PMI reading no 64: again below neutral

Our manufacturing Purchasing Managers’ Index (PMI), the first in Nigeria, declined gently in July from 49.8 to 48.9. Our partner, NOI Polls, has gathered and compiled the data. The index is found in developed markets (such as the ISM’s in the US), larger emerging markets such as China, India and Brazil, and a few frontiers. It is based upon manufacturers’ responses to set questions on core variables in their businesses. In our case, it is not seasonally adjusted.                        

  • PMIs are forward-looking indicators of sentiment, and have the proven capacity to move financial markets in developed economies.
  • In the unweighted model of our choice (the ISM’s), respondents are asked  whether output, employment, new orders, suppliers’ delivery times and stocks of purchases have improved on the previous month, are unchanged or have declined. A headline reading of 50 is neutral. We have now posted twelve negative readings since our launch in April 2013 including the last three.
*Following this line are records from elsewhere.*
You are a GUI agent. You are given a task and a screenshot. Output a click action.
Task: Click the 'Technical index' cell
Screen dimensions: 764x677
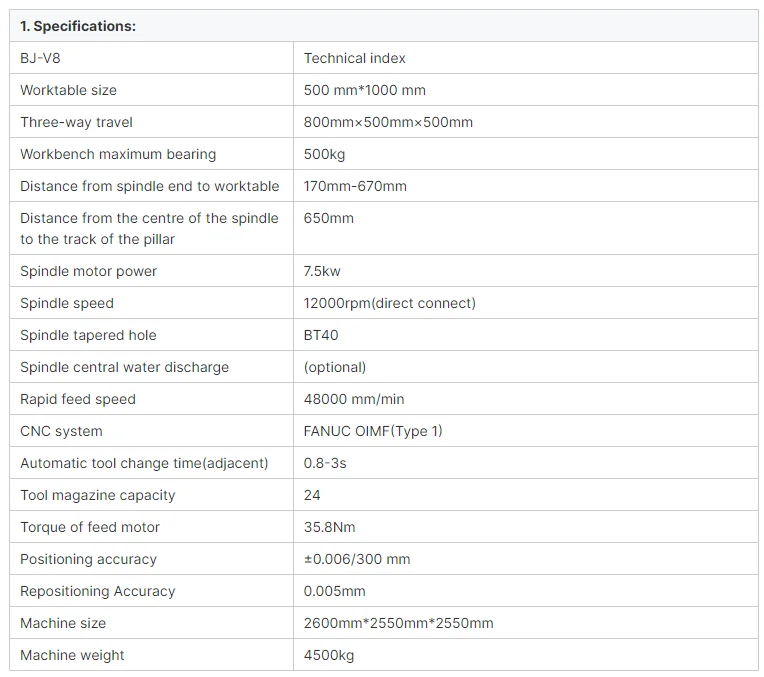pyautogui.click(x=355, y=58)
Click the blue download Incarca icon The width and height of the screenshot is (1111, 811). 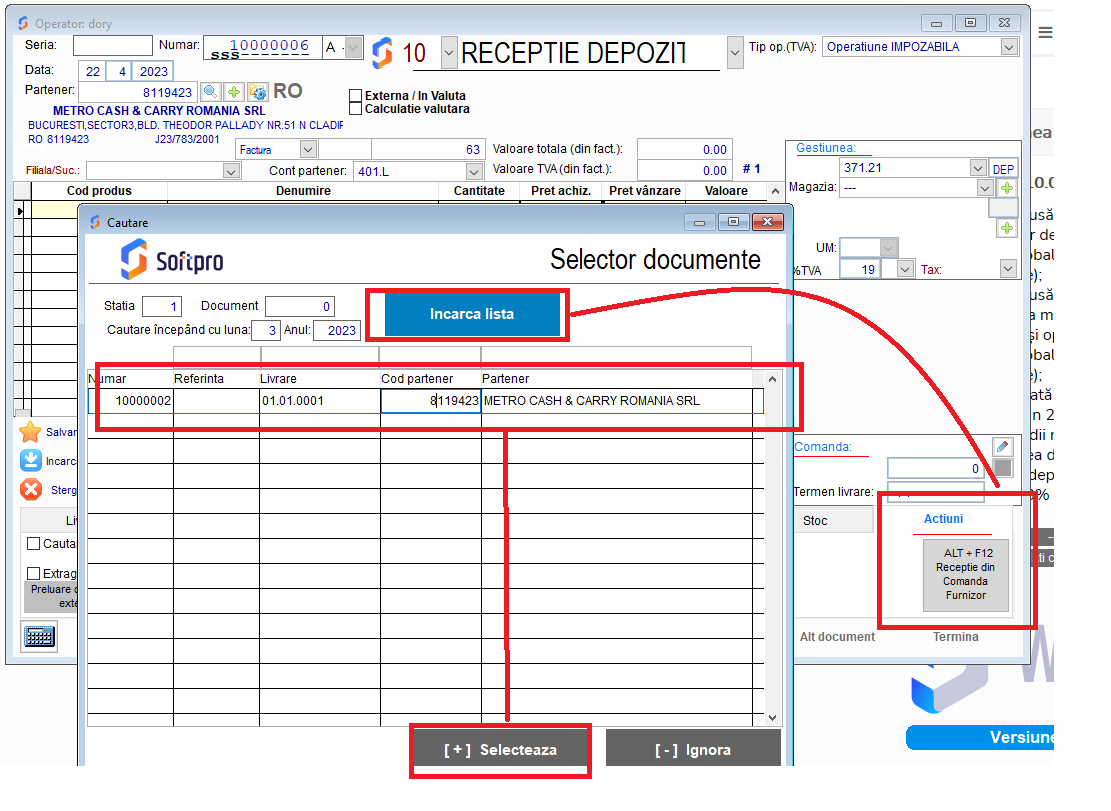[31, 461]
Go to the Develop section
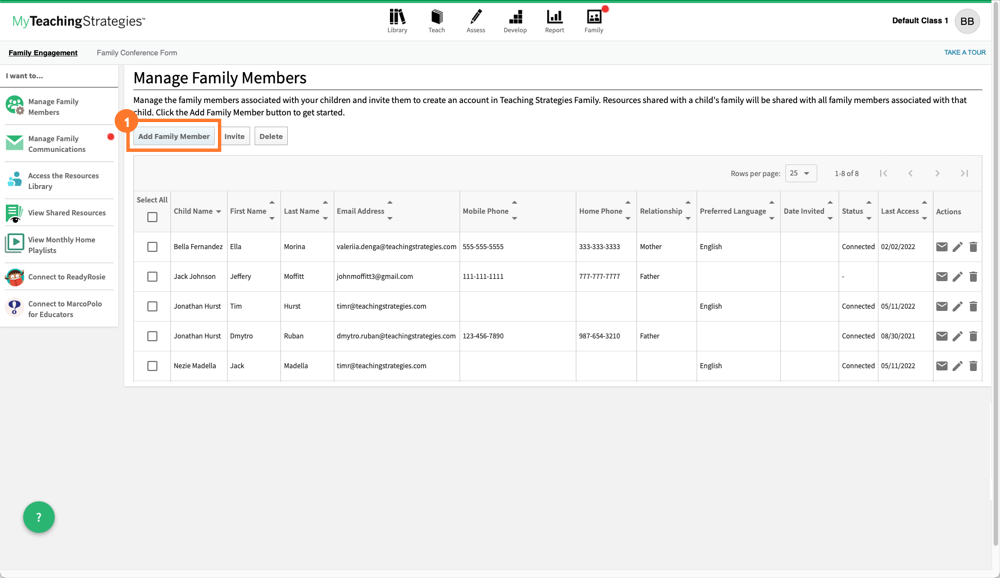 click(x=515, y=20)
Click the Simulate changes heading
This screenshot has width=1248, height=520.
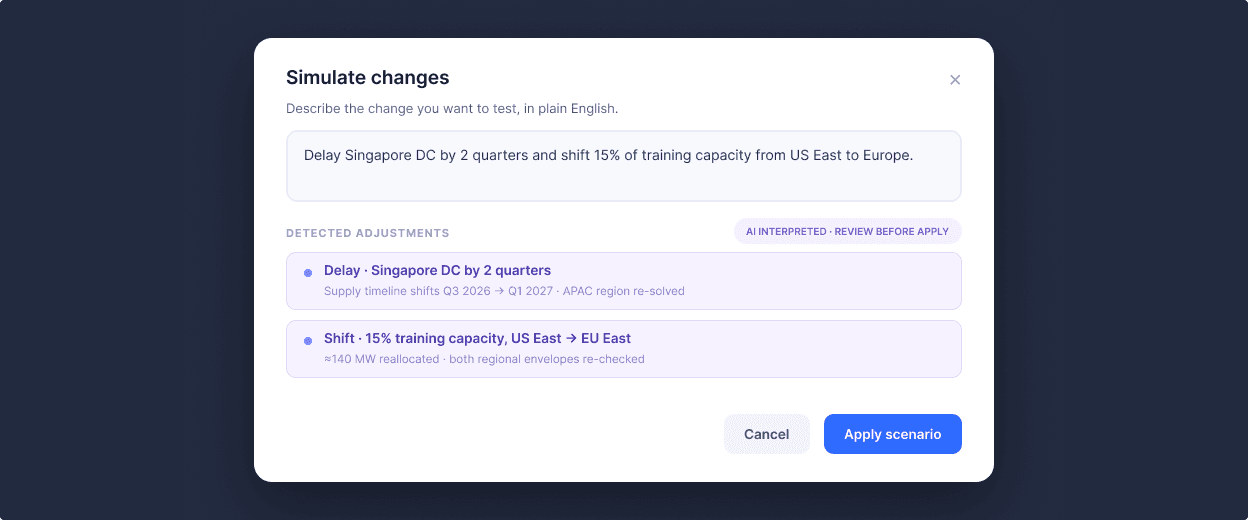click(367, 77)
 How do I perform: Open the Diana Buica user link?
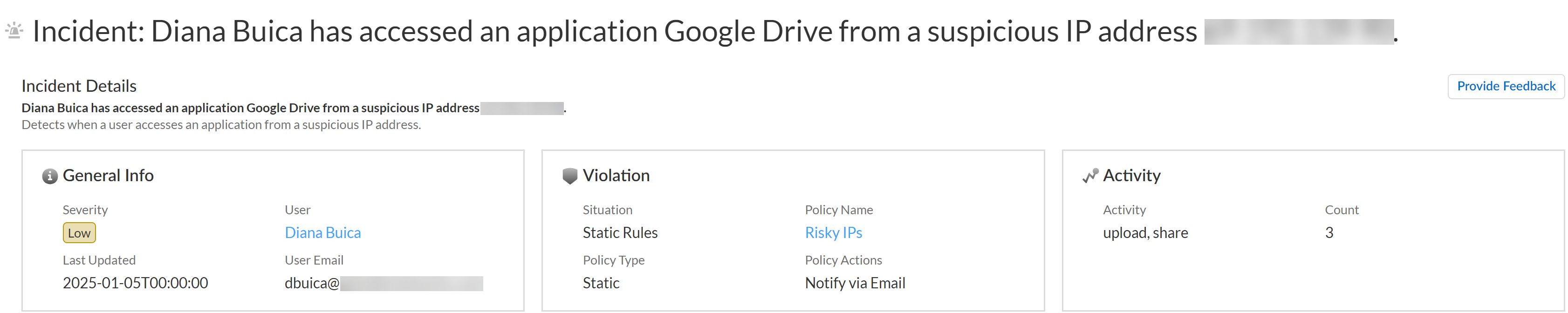click(x=322, y=232)
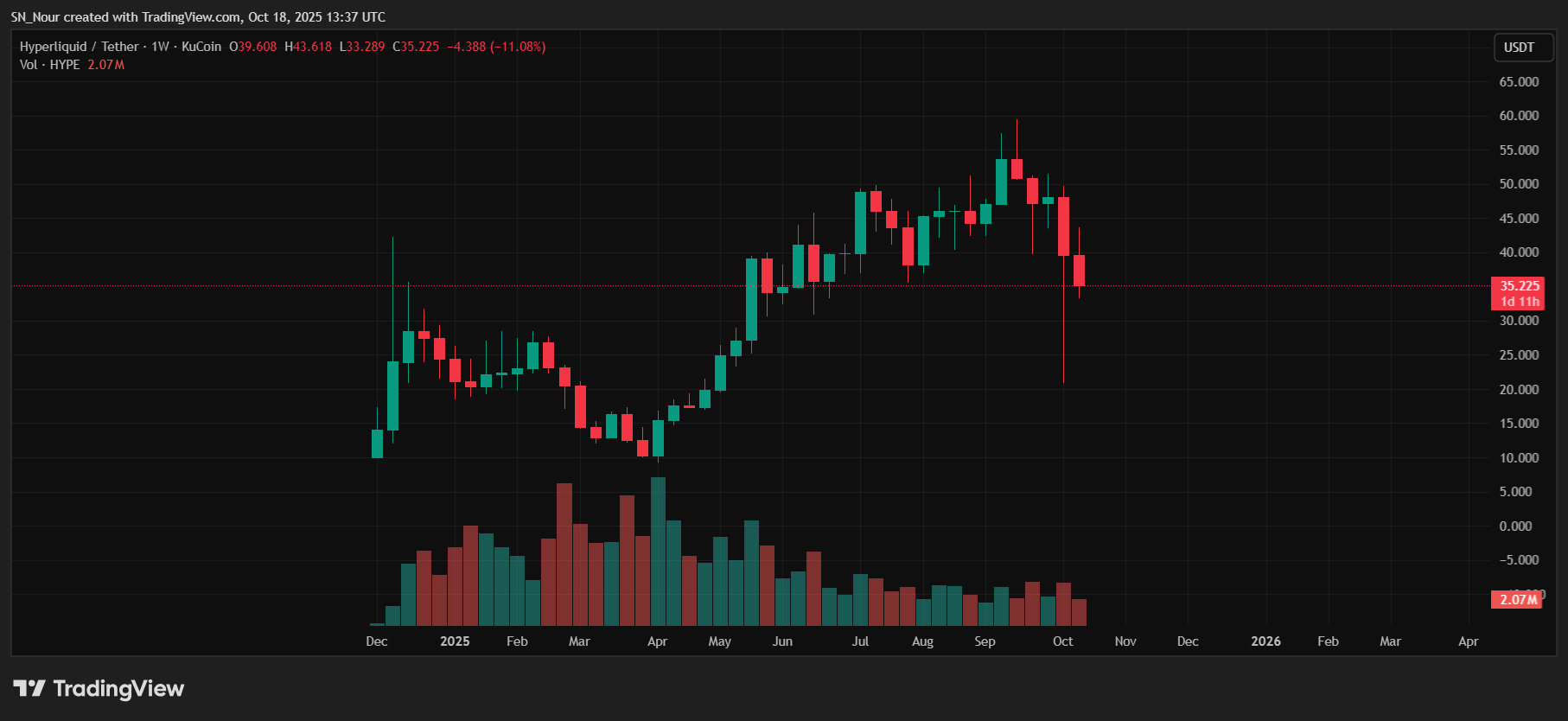Click the May label on time axis
The width and height of the screenshot is (1568, 721).
tap(719, 641)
  • Our sample is an accurate blend of large, medium-sized and small companies, based across the country.
  • Two of the five sub-indices declined in July, with three again in negative territory (output, employment and stocks of purchases).
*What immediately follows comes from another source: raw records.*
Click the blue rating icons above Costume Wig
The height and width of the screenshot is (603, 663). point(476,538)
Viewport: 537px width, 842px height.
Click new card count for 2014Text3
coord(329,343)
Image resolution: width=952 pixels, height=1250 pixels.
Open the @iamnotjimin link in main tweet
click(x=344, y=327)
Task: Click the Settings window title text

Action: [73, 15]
  • The proportion of unchanged responses increased for four of the five sub-indices, and exceeded 80% of all responses for delivery times.
  • Manufacturing appears to have settled on a plateau, and respondents to have adopted a wait-and-see mode. It has access to freely available fx but is unsure of demand growth. An interesting trend this time is that the large companies give better readings than the two other segments, which could indicate that they are able to take a longer view.
  • The exercise includes questions triggered when a respondent has given the same answer for a sub-index for two successive quarters and then changes it for the third. In this latest report, explanations given for declines in readings include: weak demand, the rainy season, poor electricity supplies, high rates of duty on imports of raw materials and stiff competition from China.
  • The report sits well with most of the results reported by listed non-bank companies. Even Nestle Nigeria reported sales growth of just 12% y/y for Q2 2018, ie in line with inflation. The report is also consistent with the economy’s emergence from recession, which has been largely driven by the recovery in oil output. The non-oil economy expanded by just 0.8% y/y in Q1 2018.